Work instruction | Each entry in the listing below should be restated word for word.

Task input section start

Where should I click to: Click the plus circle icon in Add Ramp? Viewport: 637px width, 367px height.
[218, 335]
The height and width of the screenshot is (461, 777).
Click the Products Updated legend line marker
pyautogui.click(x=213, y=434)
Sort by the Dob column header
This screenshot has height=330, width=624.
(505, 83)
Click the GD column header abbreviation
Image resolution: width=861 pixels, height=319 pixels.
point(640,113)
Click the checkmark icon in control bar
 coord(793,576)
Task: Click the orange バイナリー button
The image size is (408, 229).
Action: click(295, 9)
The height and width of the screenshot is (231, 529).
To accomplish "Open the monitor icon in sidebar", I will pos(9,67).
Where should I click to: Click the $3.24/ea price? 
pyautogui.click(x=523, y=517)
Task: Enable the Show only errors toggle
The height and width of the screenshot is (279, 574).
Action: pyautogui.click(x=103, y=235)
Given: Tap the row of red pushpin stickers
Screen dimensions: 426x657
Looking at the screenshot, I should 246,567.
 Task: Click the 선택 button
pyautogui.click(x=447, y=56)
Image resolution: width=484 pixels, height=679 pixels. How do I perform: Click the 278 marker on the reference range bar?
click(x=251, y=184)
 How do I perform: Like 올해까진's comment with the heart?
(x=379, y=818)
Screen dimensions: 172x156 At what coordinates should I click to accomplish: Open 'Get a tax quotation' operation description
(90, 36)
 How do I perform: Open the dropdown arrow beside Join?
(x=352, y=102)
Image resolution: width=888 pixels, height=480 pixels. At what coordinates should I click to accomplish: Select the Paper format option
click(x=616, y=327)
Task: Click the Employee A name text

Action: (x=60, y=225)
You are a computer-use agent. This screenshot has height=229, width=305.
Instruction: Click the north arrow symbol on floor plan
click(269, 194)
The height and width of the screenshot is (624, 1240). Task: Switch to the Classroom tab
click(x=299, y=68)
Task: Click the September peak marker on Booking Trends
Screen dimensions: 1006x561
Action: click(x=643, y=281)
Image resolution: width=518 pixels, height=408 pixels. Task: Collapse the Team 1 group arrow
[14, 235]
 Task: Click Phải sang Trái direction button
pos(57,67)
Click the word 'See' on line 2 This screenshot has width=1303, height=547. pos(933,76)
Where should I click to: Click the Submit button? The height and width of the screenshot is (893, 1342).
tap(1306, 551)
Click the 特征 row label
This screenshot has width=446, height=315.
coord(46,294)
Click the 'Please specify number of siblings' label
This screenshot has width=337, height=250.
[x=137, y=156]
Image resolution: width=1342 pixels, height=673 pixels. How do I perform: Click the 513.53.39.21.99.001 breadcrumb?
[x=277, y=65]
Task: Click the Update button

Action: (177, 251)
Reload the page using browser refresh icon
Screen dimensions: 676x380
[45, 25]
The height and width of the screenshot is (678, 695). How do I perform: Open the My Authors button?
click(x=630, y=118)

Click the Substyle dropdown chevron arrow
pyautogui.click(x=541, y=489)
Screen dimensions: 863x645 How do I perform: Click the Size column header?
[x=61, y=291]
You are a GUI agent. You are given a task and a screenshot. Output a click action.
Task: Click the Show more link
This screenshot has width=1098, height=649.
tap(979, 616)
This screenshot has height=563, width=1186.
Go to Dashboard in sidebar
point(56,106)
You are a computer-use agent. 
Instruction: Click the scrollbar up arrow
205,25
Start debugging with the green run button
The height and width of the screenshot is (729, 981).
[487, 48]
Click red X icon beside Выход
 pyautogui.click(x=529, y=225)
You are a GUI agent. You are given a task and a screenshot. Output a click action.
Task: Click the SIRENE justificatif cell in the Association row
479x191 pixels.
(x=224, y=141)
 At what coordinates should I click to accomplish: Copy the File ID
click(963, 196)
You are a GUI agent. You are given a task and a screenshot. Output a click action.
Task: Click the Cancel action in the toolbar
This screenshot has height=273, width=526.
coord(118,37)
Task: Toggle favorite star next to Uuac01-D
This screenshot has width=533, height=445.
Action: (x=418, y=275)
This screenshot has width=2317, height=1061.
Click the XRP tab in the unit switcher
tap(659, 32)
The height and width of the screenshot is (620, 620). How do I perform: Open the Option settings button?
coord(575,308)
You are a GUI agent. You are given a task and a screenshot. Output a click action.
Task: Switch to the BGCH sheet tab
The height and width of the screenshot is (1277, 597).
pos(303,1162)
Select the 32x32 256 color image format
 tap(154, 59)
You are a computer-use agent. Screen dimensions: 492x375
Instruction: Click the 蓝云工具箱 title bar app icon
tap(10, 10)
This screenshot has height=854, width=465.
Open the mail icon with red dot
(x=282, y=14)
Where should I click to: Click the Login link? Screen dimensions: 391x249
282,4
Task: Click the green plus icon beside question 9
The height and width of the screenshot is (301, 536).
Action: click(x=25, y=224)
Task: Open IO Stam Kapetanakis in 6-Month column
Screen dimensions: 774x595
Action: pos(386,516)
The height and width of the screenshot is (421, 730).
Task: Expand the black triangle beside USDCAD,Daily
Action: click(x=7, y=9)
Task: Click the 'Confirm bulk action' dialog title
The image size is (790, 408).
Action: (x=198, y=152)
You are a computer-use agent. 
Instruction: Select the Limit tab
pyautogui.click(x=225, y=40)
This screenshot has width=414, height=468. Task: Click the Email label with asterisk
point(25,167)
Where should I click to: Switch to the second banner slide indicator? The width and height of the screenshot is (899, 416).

Task input section end

Result of this exercise |
Where should I click to: Click the plus circle icon in Add Ramp? Viewport: 637px width, 367px height.
[218, 335]
The height and width of the screenshot is (461, 777).
Click the Products Updated legend line marker
pyautogui.click(x=213, y=434)
Sort by the Dob column header
This screenshot has height=330, width=624.
(505, 83)
Click the GD column header abbreviation
Image resolution: width=861 pixels, height=319 pixels.
point(640,113)
Click the checkmark icon in control bar
 coord(793,576)
Task: Click the orange バイナリー button
The image size is (408, 229).
Action: click(295, 9)
The height and width of the screenshot is (231, 529).
To accomplish "Open the monitor icon in sidebar", I will pos(9,67).
Where should I click to: Click the $3.24/ea price? 
pyautogui.click(x=523, y=517)
Task: Enable the Show only errors toggle
The height and width of the screenshot is (279, 574).
Action: pyautogui.click(x=103, y=235)
Given: Tap the row of red pushpin stickers
Screen dimensions: 426x657
Looking at the screenshot, I should 246,567.
 Task: Click the 선택 button
pyautogui.click(x=447, y=56)
Image resolution: width=484 pixels, height=679 pixels. How do I perform: Click the 278 marker on the reference range bar?
click(x=251, y=184)
 How do I perform: Like 올해까진's comment with the heart?
(x=379, y=818)
Screen dimensions: 172x156 At what coordinates should I click to accomplish: Open 'Get a tax quotation' operation description
(90, 36)
 How do I perform: Open the dropdown arrow beside Join?
(x=352, y=102)
Image resolution: width=888 pixels, height=480 pixels. At what coordinates should I click to accomplish: Select the Paper format option
click(x=616, y=327)
Task: Click the Employee A name text

Action: (x=60, y=225)
You are a computer-use agent. This screenshot has height=229, width=305.
Instruction: Click the north arrow symbol on floor plan
click(269, 194)
The height and width of the screenshot is (624, 1240). Task: Switch to the Classroom tab
click(x=299, y=68)
Task: Click the September peak marker on Booking Trends
Screen dimensions: 1006x561
Action: click(x=643, y=281)
Image resolution: width=518 pixels, height=408 pixels. Task: Collapse the Team 1 group arrow
[14, 235]
 Task: Click Phải sang Trái direction button
pos(57,67)
Click the word 'See' on line 2 This screenshot has width=1303, height=547. pos(933,76)
Where should I click to: Click the Submit button? The height and width of the screenshot is (893, 1342).
tap(1306, 551)
Click the 特征 row label
This screenshot has width=446, height=315.
coord(46,294)
Click the 'Please specify number of siblings' label
This screenshot has width=337, height=250.
[x=137, y=156]
Image resolution: width=1342 pixels, height=673 pixels. How do I perform: Click the 513.53.39.21.99.001 breadcrumb?
[x=277, y=65]
Task: Click the Update button

Action: (177, 251)
Reload the page using browser refresh icon
Screen dimensions: 676x380
[45, 25]
The height and width of the screenshot is (678, 695). How do I perform: Open the My Authors button?
click(x=630, y=118)

Click the Substyle dropdown chevron arrow
pyautogui.click(x=541, y=489)
Screen dimensions: 863x645 How do I perform: Click the Size column header?
[x=61, y=291]
You are a GUI agent. You are given a task and a screenshot. Output a click action.
Task: Click the Show more link
This screenshot has width=1098, height=649.
tap(979, 616)
This screenshot has height=563, width=1186.
Go to Dashboard in sidebar
point(56,106)
You are a computer-use agent. 
Instruction: Click the scrollbar up arrow
205,25
Start debugging with the green run button
The height and width of the screenshot is (729, 981).
[487, 48]
Click red X icon beside Выход
 pyautogui.click(x=529, y=225)
You are a GUI agent. You are given a task and a screenshot. Output a click action.
Task: Click the SIRENE justificatif cell in the Association row
479x191 pixels.
(x=224, y=141)
 At what coordinates should I click to accomplish: Copy the File ID
click(963, 196)
You are a GUI agent. You are given a task and a screenshot. Output a click action.
Task: Click the Cancel action in the toolbar
This screenshot has height=273, width=526.
coord(118,37)
Task: Toggle favorite star next to Uuac01-D
This screenshot has width=533, height=445.
Action: (x=418, y=275)
This screenshot has width=2317, height=1061.
Click the XRP tab in the unit switcher
tap(659, 32)
The height and width of the screenshot is (620, 620). How do I perform: Open the Option settings button?
coord(575,308)
You are a GUI agent. You are given a task and a screenshot. Output a click action.
Task: Switch to the BGCH sheet tab
The height and width of the screenshot is (1277, 597).
pos(303,1162)
Select the 32x32 256 color image format
 tap(154, 59)
You are a computer-use agent. Screen dimensions: 492x375
Instruction: Click the 蓝云工具箱 title bar app icon
tap(10, 10)
This screenshot has height=854, width=465.
Open the mail icon with red dot
(x=282, y=14)
Where should I click to: Click the Login link? Screen dimensions: 391x249
282,4
Task: Click the green plus icon beside question 9
The height and width of the screenshot is (301, 536).
Action: click(x=25, y=224)
Task: Open IO Stam Kapetanakis in 6-Month column
Screen dimensions: 774x595
Action: pos(386,516)
The height and width of the screenshot is (421, 730).
Task: Expand the black triangle beside USDCAD,Daily
Action: click(x=7, y=9)
Task: Click the 'Confirm bulk action' dialog title
The image size is (790, 408).
Action: (x=198, y=152)
You are a computer-use agent. 
Instruction: Select the Limit tab
pyautogui.click(x=225, y=40)
This screenshot has width=414, height=468. Task: Click the Email label with asterisk
point(25,167)
Where should I click to: Switch to the second banner slide indicator? The width and height of the screenshot is (899, 416).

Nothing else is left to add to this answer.